## Aim
Reproduce the part that opens with the line containing "Click the Oct label on time axis" and closes with the line containing "[x=456, y=708]", swapping "clock icon" for "stopwatch icon" and leaving everything else unchanged. Leave the pictures out of your answer.

## Information supplied
◇ ◇ ◇ ◇
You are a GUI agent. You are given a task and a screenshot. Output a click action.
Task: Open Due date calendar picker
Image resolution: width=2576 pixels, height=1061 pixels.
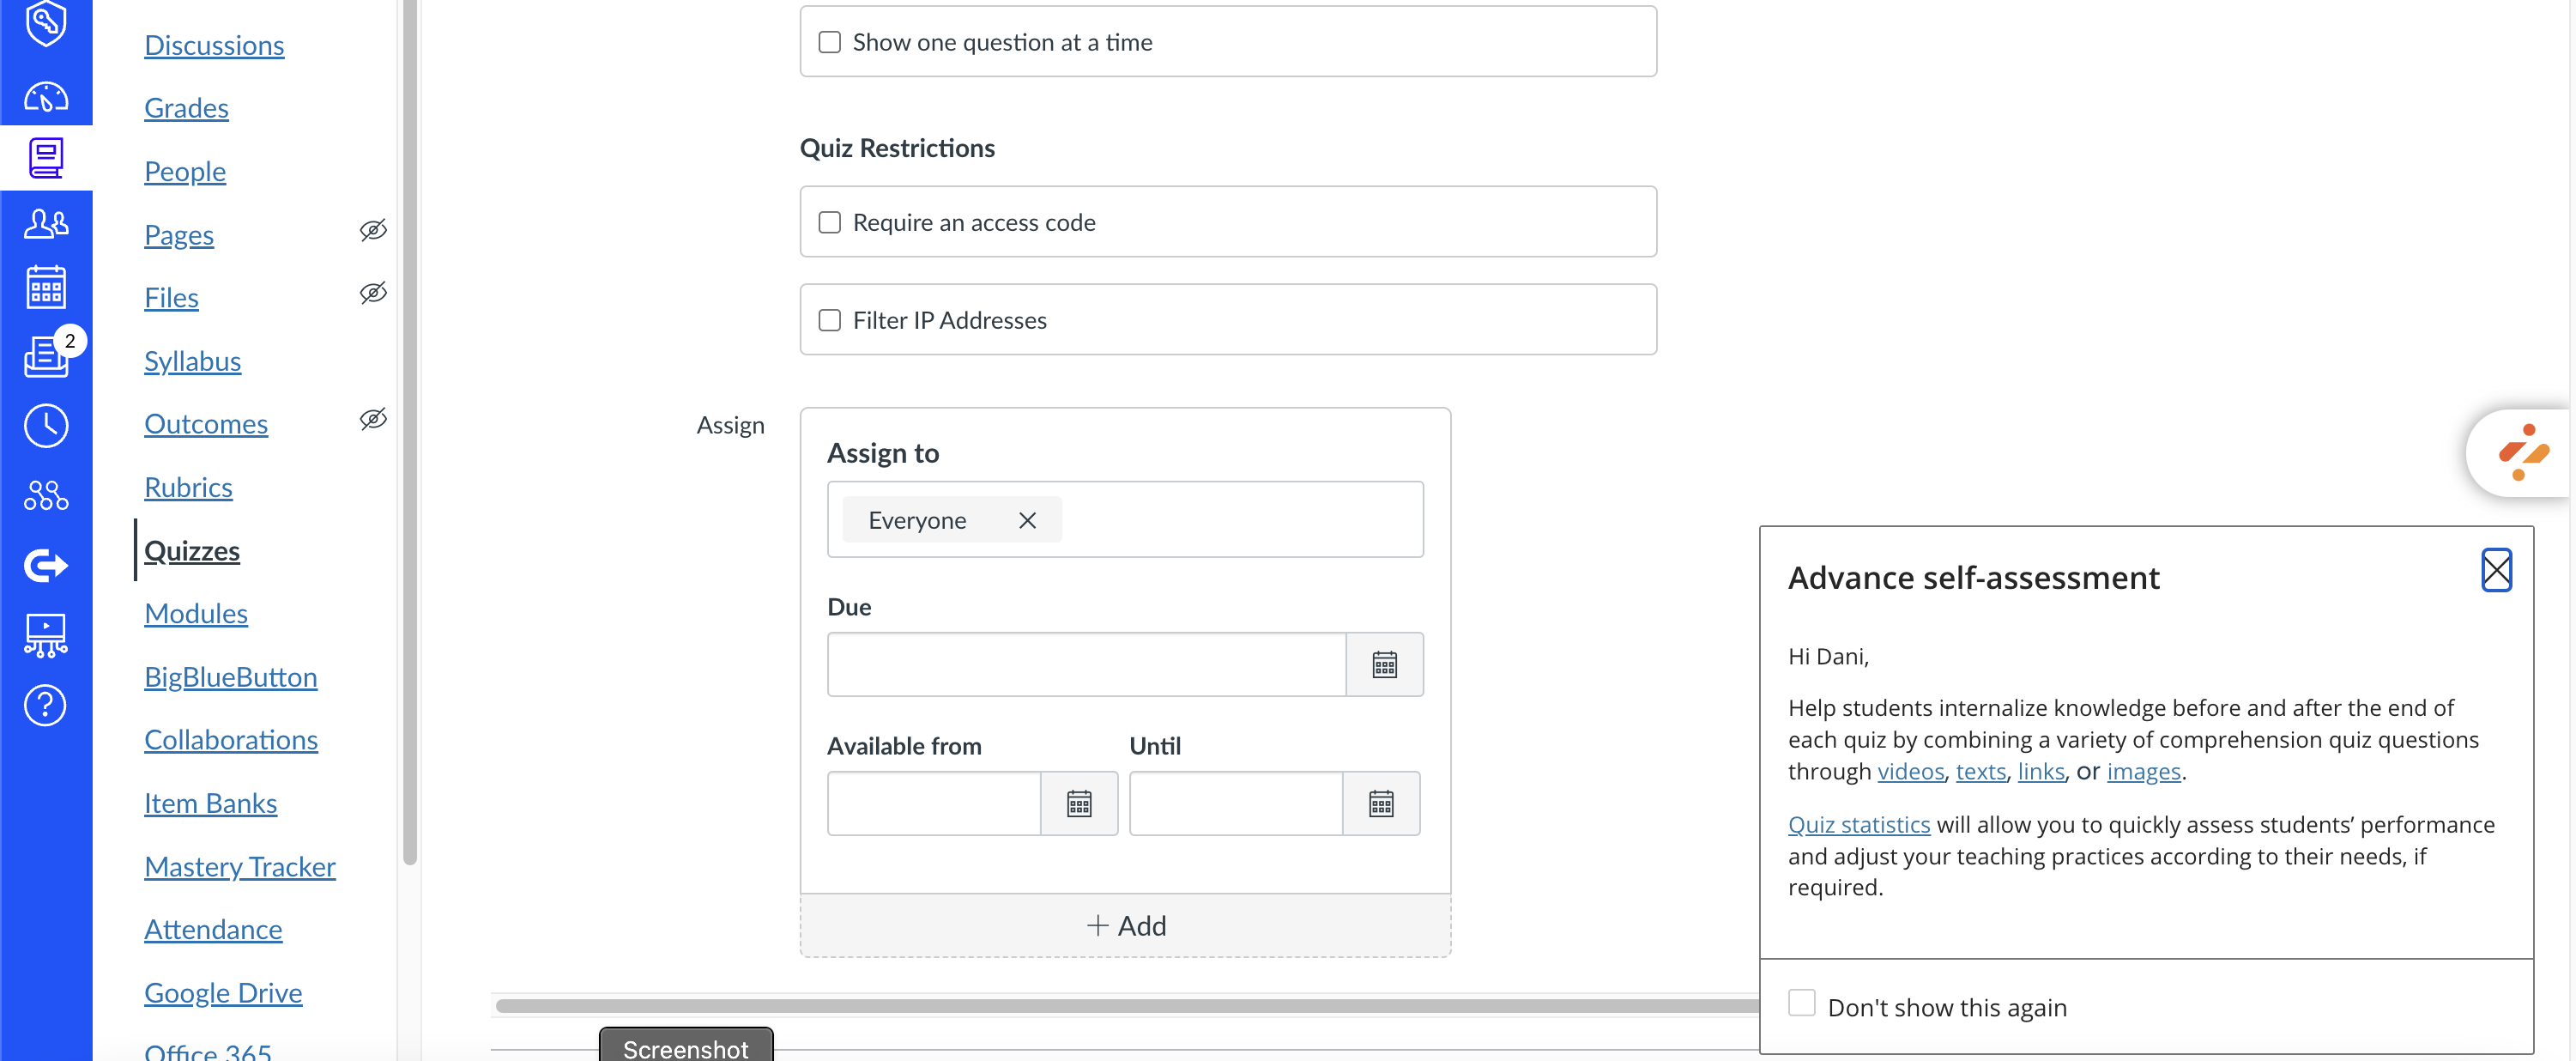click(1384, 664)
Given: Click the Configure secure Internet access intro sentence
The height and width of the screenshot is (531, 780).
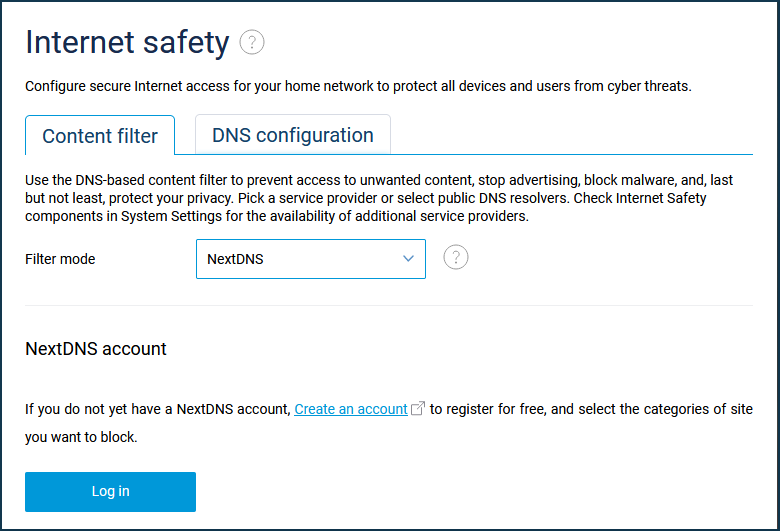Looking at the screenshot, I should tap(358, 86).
◇ ◇ ◇ ◇
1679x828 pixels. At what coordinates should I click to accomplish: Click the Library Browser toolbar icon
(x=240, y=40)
◇ ◇ ◇ ◇
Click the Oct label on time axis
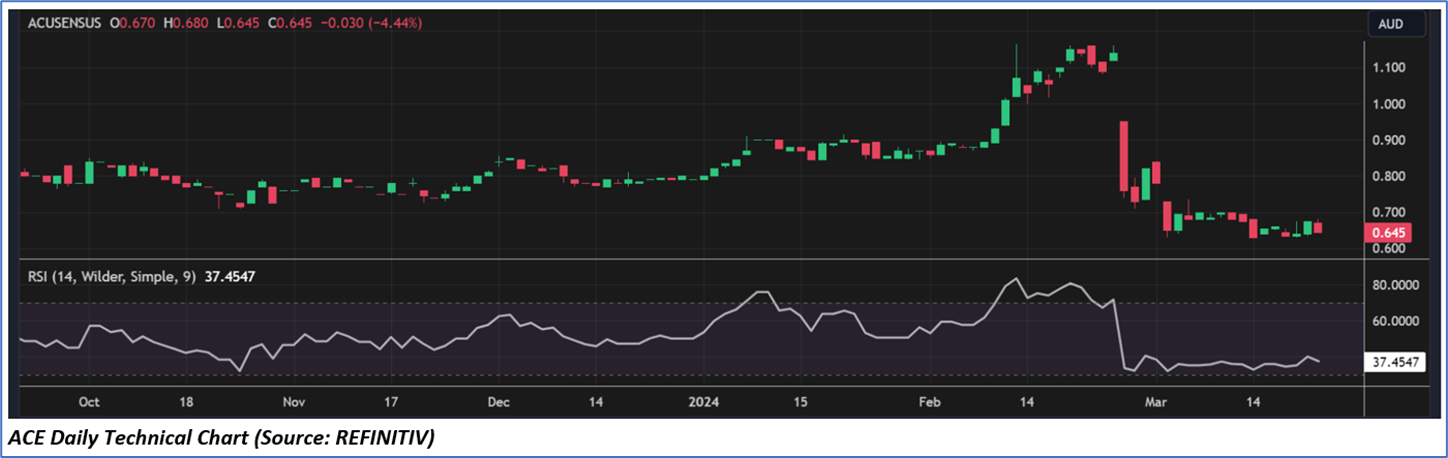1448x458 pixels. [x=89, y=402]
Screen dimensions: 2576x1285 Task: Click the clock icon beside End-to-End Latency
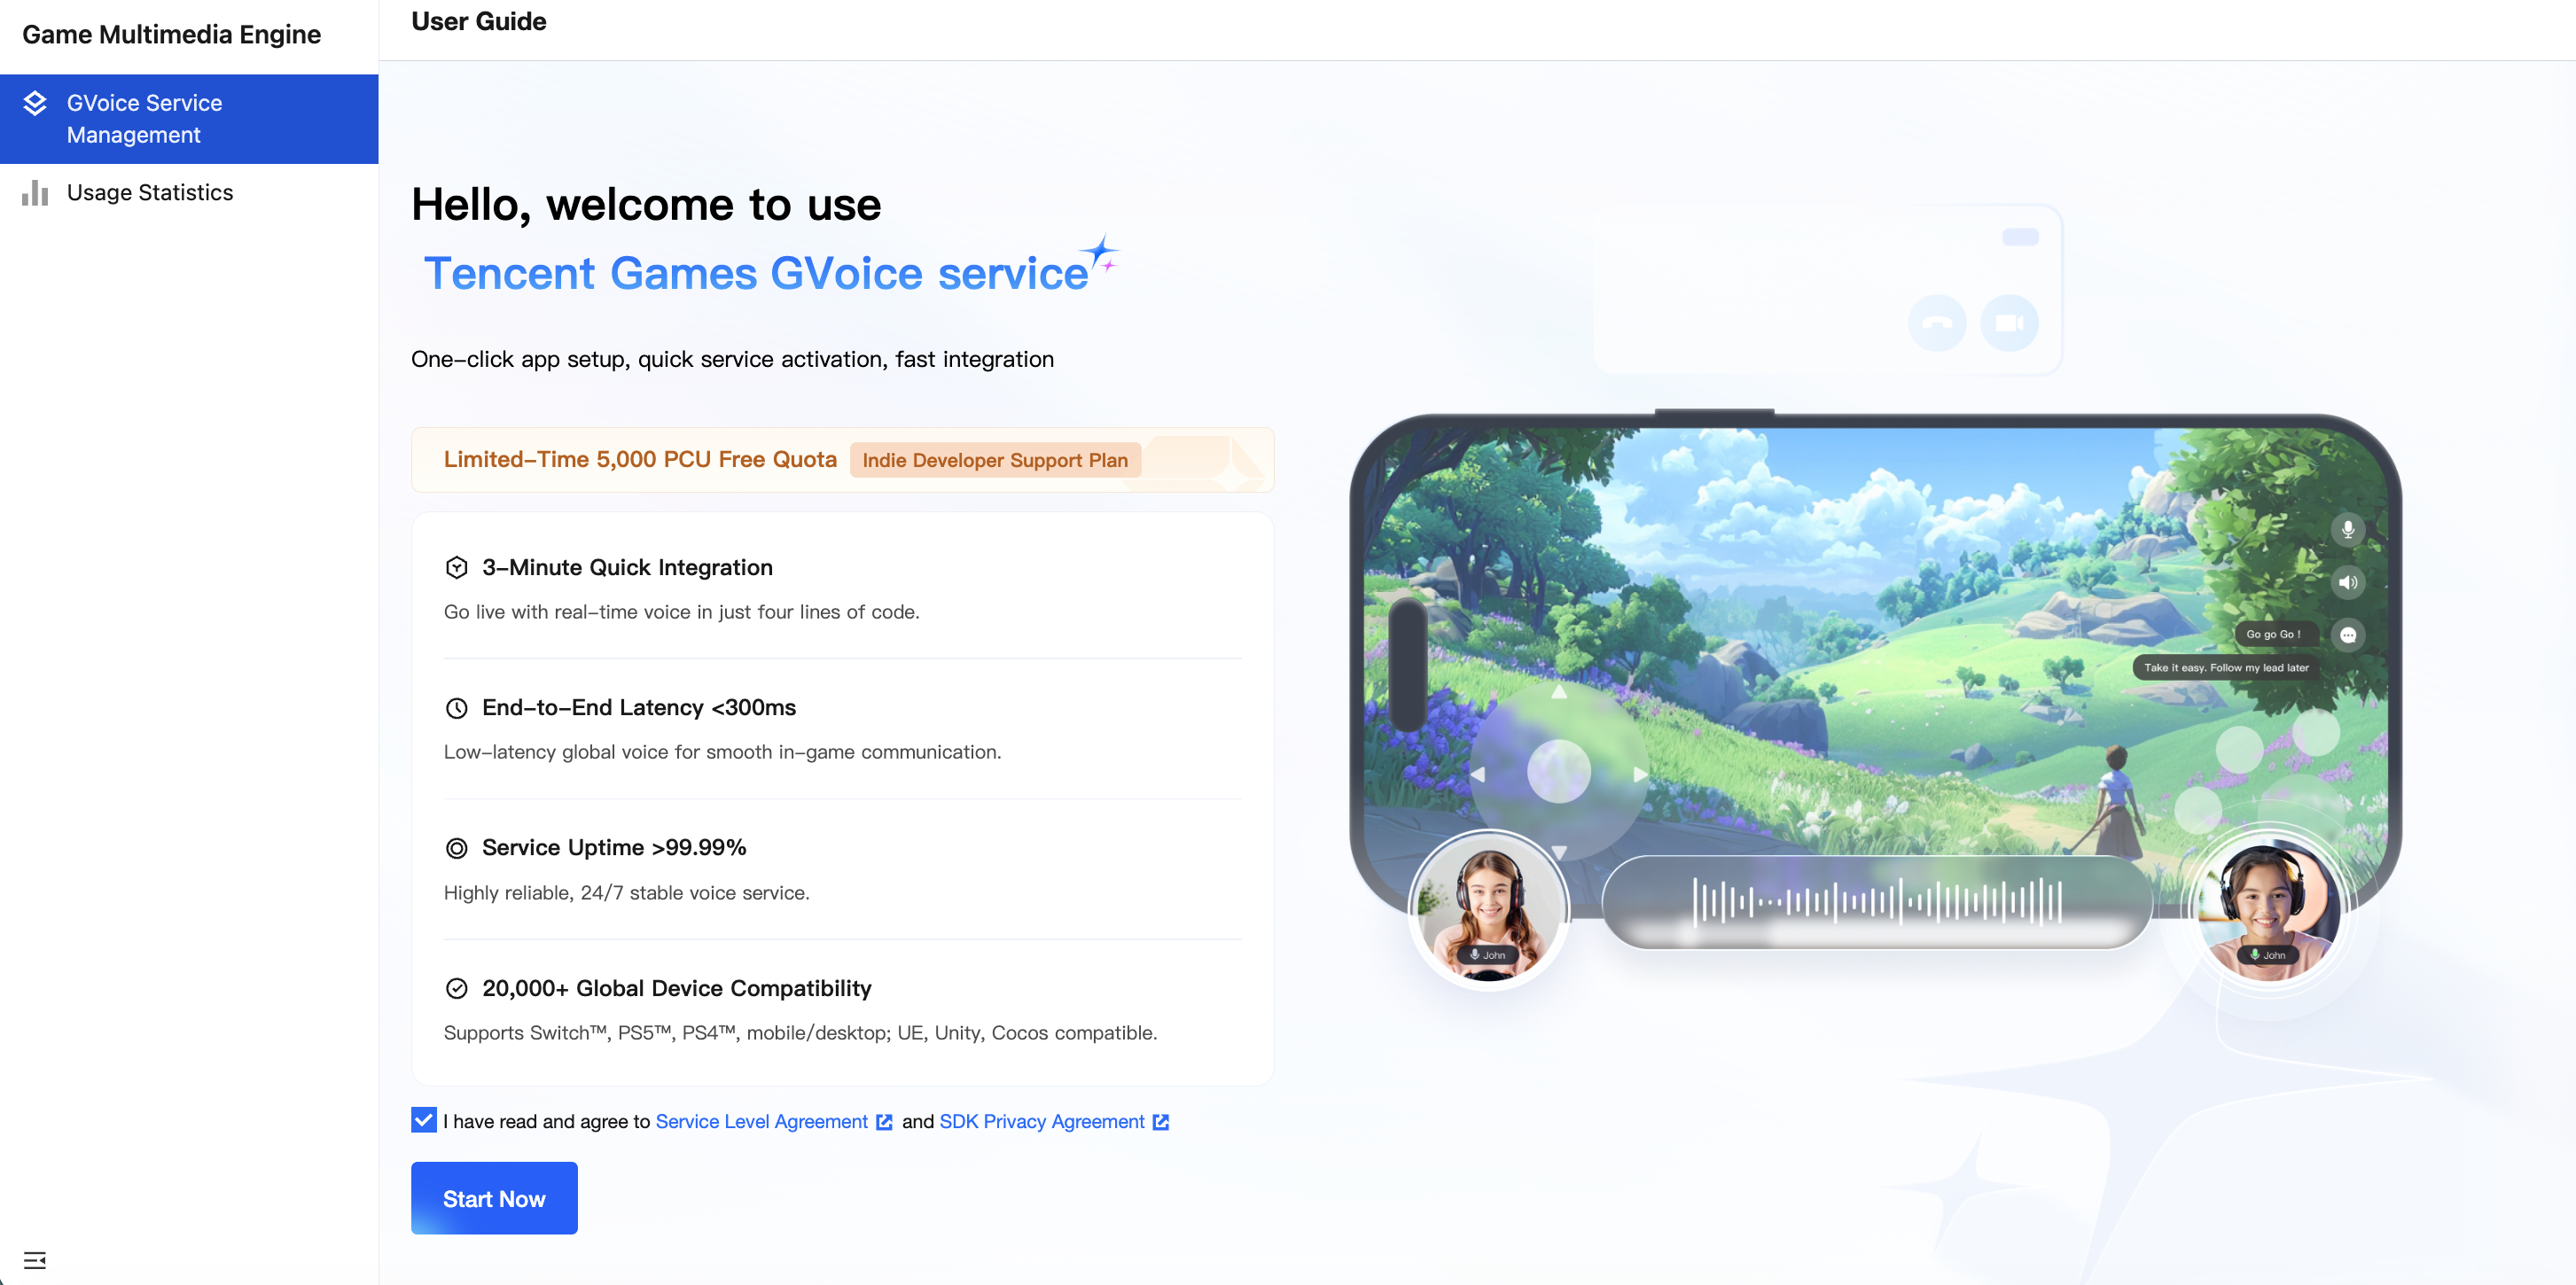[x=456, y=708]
◇ ◇ ◇ ◇
## Correct response
Click the Oct label on time axis
1448x458 pixels. [x=89, y=402]
Screen dimensions: 2576x1285 Task: Click the stopwatch icon beside End-to-End Latency
[x=456, y=708]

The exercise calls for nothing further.